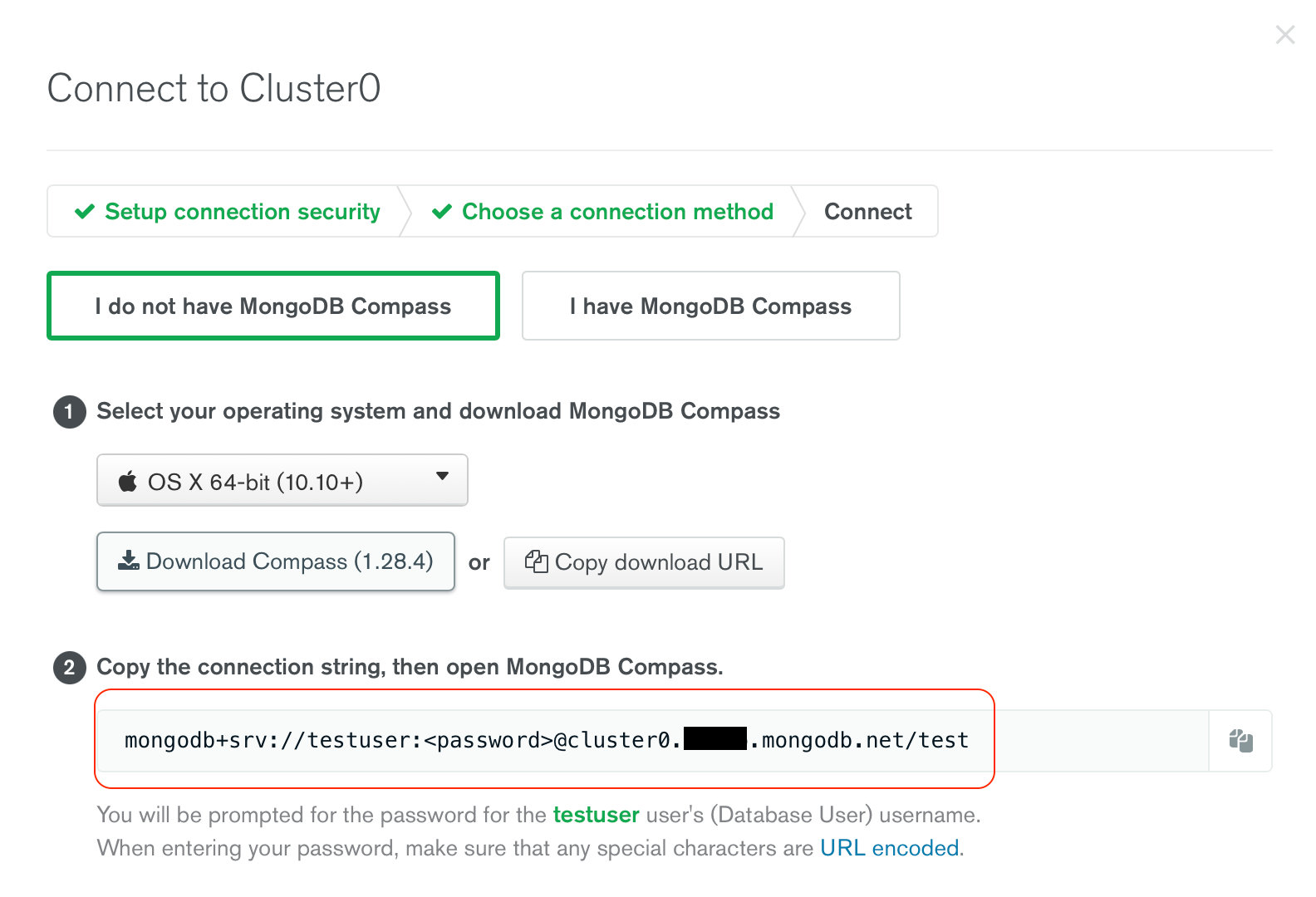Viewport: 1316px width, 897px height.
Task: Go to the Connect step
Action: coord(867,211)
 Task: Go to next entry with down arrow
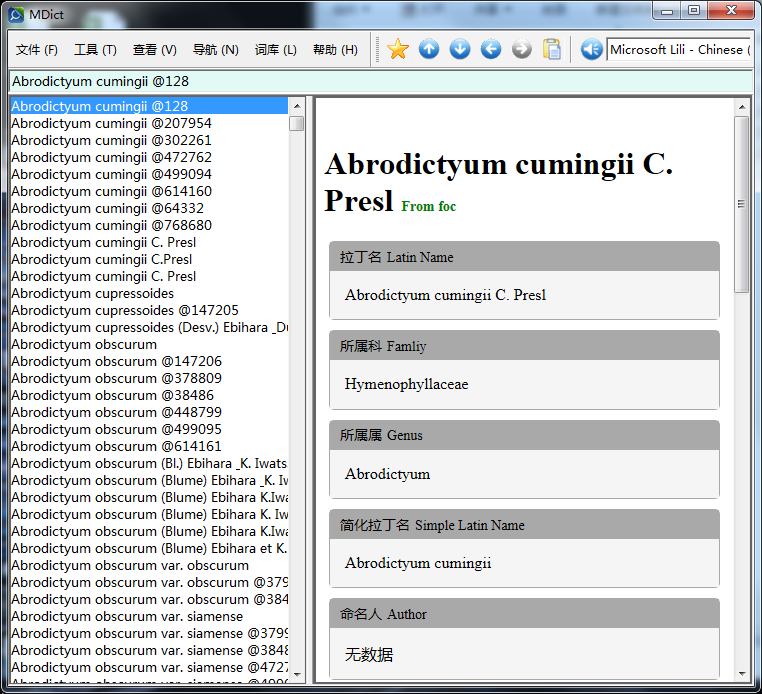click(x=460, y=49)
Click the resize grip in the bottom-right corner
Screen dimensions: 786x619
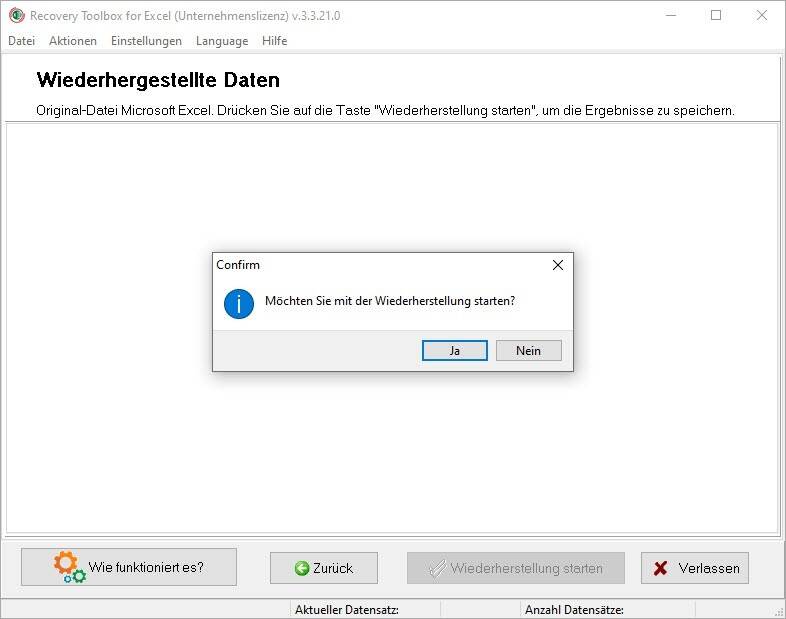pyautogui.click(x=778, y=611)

HOW TO COMPLETE THIS TASK - Pictures are not part of the copy; reproduce exactly and only the lines from the line containing "Click the resize" through the end of the listing.

SOLVED EXERCISE -
Click the resize grip in the bottom-right corner
Screen dimensions: 786x619
pyautogui.click(x=778, y=611)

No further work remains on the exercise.